### Document text
Stumpfegger joined the Schutzstaffel (SS) on 2 June 1933 and the Nazi Party on 1 May 1935. He initially worked as an assistant doctor under Professor Karl Gebhardt in the Hohenlychen Sanatorium, which specialised in sports accidents. As a result of this experience, he was part of the medical team, along with Gebhardt, at the 1936 Summer Olympics in Berlin and the Winter Olympics of the same year in Garmisch-Partenkirchen.

==World War II==
After World War II began, the Hohenlychen Sanatorium was used by the SS. Under the supervision of Gebhardt, Fritz Fischer and Herta Oberheuser, Stumpfegger participated in medical experiments on women from the Ravensbrück concentration camp. In November 1939, he transferred to the surgical department of the SS hospital in Berlin. He was transferred back to the Hohenlychen Sanatorium as adjutant to Gebhardt in March 1940. In April 1943, he was promoted to SS-Obersturmbannführer. On Himmler's recommendation, he was transferred to Führer headquarters as the resident doctor in October 1944.

==Berlin 1945 and death==
In 1945, Stumpfegger started working directly for Hitler in the Führerbunker in Berlin. By 29 April 1945, Stumpfegger had distributed brass-cased cyanide capsules to any military adjutants, secretaries, and staff in the bunker who wished to kill themselves rather than be captured. Some sources report that, as the Red Army advanced towards the bunker complex, Stumpfegger helped Magda Goebbels kill her children as they slept, before she and her husband Joseph Goebbels committed suicide on 1 May.

On 30 April 1945, just before committing suicide, Hitler signed an order allowing bunker personnel to attempt to escape the approaching enemy forces. On 1 May, Stumpfegger left the bunker with a group that included Martin Bormann, Werner Naumann and Hitler Youth leader Artur Axmann. At the Weidendammer Bridge, a Tiger tank spearheaded the first attempt by the Germans to cross the bridge, but the tank was hit and Bormann and Stumpfegger were "knocked over". On the third attempt, made around 01:00, the group was able to cross the Spree. Bormann, Stumpfegger, and Axmann walked along railroad tracks to Lehrter station, where Axmann decided to go alone in the opposite direction of the other two men, but he encountered a Red Army patrol and doubled back. Axmann saw two bodies, which he later identified as Bormann and Stumpfegger, on a bridge near the railway switching yard, the moonlight clearly illuminating their faces. He did not have time to determine what had killed them.

==Discovery of remains==
In 1963, a retired postal worker named Albert Krumnow told police that around 8 May 1945, the Soviets had ordered him and his colleagues to bury two bodies found near the railway bridge near Lehrter station. One was dressed in a Wehrmacht uniform and the other only in his underwear. Krumnow's colleague Wagenpfohl found an SS doctor's paybook on the second body, identifying him as Ludwig Stumpfegger. He gave the paybook to his boss, who turned it over to the Soviets. They in turn destroyed it. He wrote to Stumpfegger's wife on 14 August 1945 and told her that her husband's body was "interred with the bodies of several other dead soldiers in the grounds of the in Berlin NW 40, 63."

Excavations in 1965 at the site specified by Axmann and Krumnow failed to locate the bodies, but in 1972 construction uncovered human remains about 12 m away from the prior excavation. Fragments of glass found in the jawbones of both skeletons suggested that they had bitten cyanide capsules to avoid capture. The size of one skeleton, and the shape of the skull, matched Bormann, as did dental records reconstructed from memory in 1945 by Hugo Blaschke. The second skeleton was of similar height to Stumpfegger. Composite photographs, where images of the skulls were overlaid on photographs of the two men's faces, were completely congruent. Facial reconstruction was undertaken in early 1973 on both skulls to confirm the skeletal remains found in 1972 were Stumpfegger and Bormann. Bormann's identity was further confirmed by DNA testing in 1999.

==Portrayals==
- Thorsten Krohn played him in the 2004 German film Downfall.

### Problem set
a – List the people the passage on Ludwig Stumpfegger names as part of the group that left the bunker with him on 1 May.
b – According to the passage on Ludwig Stumpfegger, when was he promoted to SS-Obersturmbannführer?
The rows have no connection to the passage on Ludwig Stumpfegger.

### Given entries
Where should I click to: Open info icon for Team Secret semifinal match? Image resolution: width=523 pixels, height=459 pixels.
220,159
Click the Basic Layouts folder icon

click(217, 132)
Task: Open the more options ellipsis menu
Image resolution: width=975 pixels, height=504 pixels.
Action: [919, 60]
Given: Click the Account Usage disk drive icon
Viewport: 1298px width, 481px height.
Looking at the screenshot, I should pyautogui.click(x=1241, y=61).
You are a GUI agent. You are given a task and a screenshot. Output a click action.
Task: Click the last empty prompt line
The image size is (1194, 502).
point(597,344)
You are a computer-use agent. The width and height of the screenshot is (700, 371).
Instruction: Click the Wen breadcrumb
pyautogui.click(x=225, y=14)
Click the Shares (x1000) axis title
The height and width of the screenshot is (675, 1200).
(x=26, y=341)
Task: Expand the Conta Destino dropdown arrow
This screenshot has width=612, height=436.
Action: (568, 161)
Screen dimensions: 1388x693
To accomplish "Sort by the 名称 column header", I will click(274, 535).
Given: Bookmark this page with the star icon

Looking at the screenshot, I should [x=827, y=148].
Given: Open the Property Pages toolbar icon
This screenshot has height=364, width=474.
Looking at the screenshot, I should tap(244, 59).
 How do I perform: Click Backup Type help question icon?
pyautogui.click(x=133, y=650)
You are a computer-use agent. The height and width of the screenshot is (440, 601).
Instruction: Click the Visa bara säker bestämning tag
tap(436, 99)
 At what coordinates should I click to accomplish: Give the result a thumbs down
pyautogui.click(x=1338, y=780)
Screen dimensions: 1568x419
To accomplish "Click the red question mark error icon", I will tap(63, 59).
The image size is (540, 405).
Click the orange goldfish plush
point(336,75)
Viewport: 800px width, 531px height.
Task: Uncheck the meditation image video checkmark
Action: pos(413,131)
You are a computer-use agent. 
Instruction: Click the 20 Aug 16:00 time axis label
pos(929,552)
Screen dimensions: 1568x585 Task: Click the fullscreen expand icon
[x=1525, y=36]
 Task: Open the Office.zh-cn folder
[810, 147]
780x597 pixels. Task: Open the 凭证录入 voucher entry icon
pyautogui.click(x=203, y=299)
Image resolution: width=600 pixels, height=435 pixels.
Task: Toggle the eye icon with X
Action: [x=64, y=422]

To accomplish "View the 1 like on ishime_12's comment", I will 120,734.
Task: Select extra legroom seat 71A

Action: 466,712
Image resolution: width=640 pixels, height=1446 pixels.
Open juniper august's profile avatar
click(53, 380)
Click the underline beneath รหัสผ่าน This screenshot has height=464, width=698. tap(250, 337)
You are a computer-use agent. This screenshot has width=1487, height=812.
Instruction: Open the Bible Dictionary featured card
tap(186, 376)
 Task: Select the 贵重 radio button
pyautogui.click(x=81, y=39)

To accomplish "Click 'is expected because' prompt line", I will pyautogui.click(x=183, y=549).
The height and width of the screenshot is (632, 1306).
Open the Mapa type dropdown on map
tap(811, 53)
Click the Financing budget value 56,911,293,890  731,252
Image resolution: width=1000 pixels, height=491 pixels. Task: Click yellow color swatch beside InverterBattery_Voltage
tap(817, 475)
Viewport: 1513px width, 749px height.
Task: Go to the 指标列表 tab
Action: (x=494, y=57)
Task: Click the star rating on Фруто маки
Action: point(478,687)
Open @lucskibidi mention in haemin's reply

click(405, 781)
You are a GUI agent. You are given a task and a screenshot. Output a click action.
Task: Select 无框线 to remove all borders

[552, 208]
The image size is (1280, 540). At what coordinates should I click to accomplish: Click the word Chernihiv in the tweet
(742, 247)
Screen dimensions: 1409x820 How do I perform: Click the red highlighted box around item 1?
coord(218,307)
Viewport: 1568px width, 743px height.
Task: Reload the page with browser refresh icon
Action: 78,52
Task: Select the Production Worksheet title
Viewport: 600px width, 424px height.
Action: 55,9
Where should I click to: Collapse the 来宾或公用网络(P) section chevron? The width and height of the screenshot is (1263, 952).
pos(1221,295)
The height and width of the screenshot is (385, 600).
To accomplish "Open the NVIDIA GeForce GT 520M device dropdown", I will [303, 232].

### Solutions to each task
a – Martin Bormann, Werner Naumann, Artur Axmann

b – April 1943